Scrive Gianluca Di Marzio, alla prima frase ci dà già una risposta da titolo. “Corvino è unico. Ti parlo non solo dal punto di vista tecnico, ma anche e soprattutto sotto l’aspetto umano: per me è stato come un padre, andavo da lui a mangiare tutte le domeniche, mi dava consigli su tutto. Gli devo tantissimo. È un fuoriclasse nello scouting e nella gestione dei rapporti umani. Hai presente Messi? Ecco è uguale”. La chiacchierata con Valeri Bojinov inizia così. Lecce è stata la prima tappa del suo viaggio nel calcio, ci ha lasciato il cuore, tanti amici e ricordi. Con Corvino il rapporto è speciale, lo chiama il direttore. “Per me il Salento vuol dire casa. Seguo sempre il Lecce e spero possa costruire un ciclo importante e restare a lungo in A. Sono arrivato in Italia dalla Bulgaria che avevo 15 anni. Poi ho avuto la fortuna di giocare in altre grandi squadre, come la Fiorentina e la Juventus”.
Ci ride su. Ma se nella sua Juve in attacco c’erano Alex e David, oggi c’è un ragazzo che lui conosce bene. Dusan Vlahovic, preso da Corvino alla Fiorentina nel 2018 e ora uomo di punta dell’attacco bianconero. In quel caso l’assist fu… proprio di Valeri. “Io giocavo al Partizan e di calciatori forti da noi ne passavano parecchi. Ma Dusan non aveva ancora compiuto 16 anni ma aveva già un qualcosa di diverso, mi sembrava di rivedere me a quell’età. Consapevolezza dei propri mezzi e voglia di arrivare in alto. Mi diceva “Sarò l’Ibrahimovic dei Balcani”. Una voglia di spaccare il mondo mai vista, era pazzo. Pensava solo al campo, si allenava con un’intensità e una dedizione non comuni per la sua età”.

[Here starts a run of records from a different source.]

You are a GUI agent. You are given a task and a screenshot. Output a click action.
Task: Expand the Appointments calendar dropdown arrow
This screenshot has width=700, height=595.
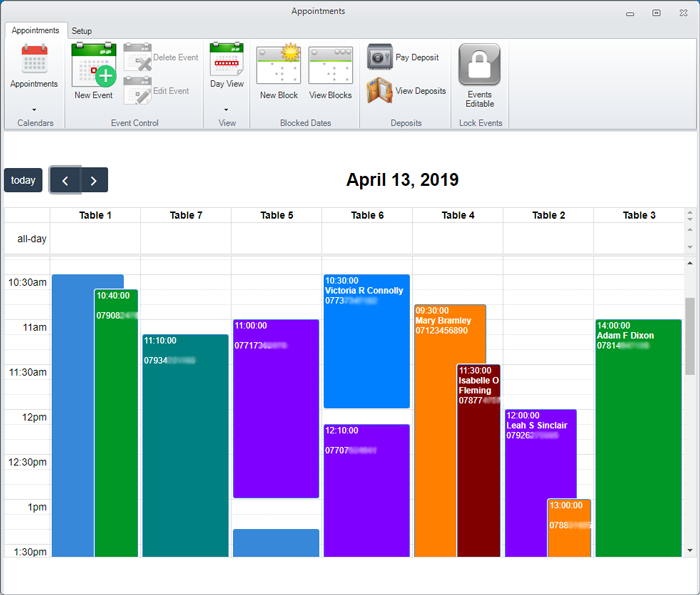click(x=34, y=109)
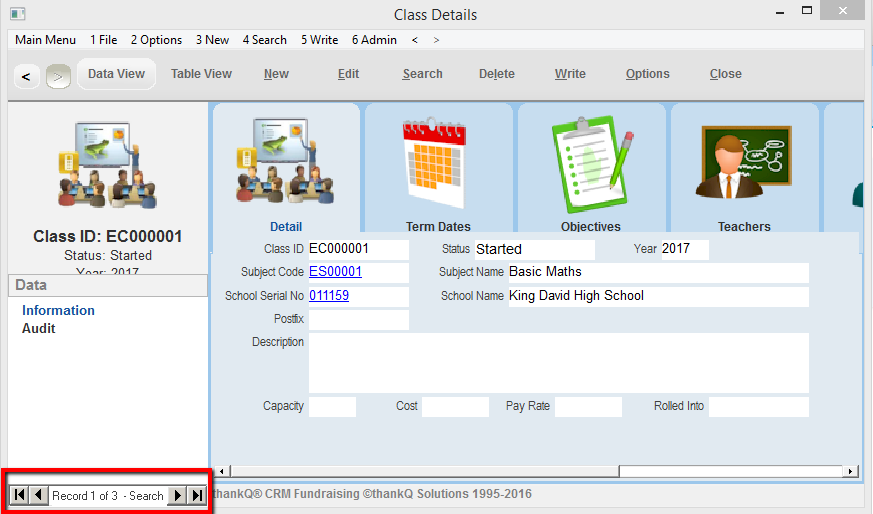Open subject code ES00001 link
The width and height of the screenshot is (873, 514).
(335, 272)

Quando gli provi a chiedere della situazione di ora di Vlahovic e della Juventus ti ferma subito. “Giocare lì non è facile, soprattutto se sei giovane e sei stato pagato tanto. Ma lui è uno che la pressione non la sente. In questo è come me. Certo è che quando la squadra non gira fa fatica, ma credo sia normale. È uno che può fare la differenza, cambiare le partite quando vuole. Può arrivare in alto. Ci sentiamo spesso, almeno una volta a settimana e vedo in lui la stessa fame di quando era un ragazzino di 16 anni e giocava nel Partizan”. Racconti di chi lo conosce e lo ha visto crescere, ma soprattutto di chi in Italia ha trovato la sua isola felice e non vede l’ora di tornare.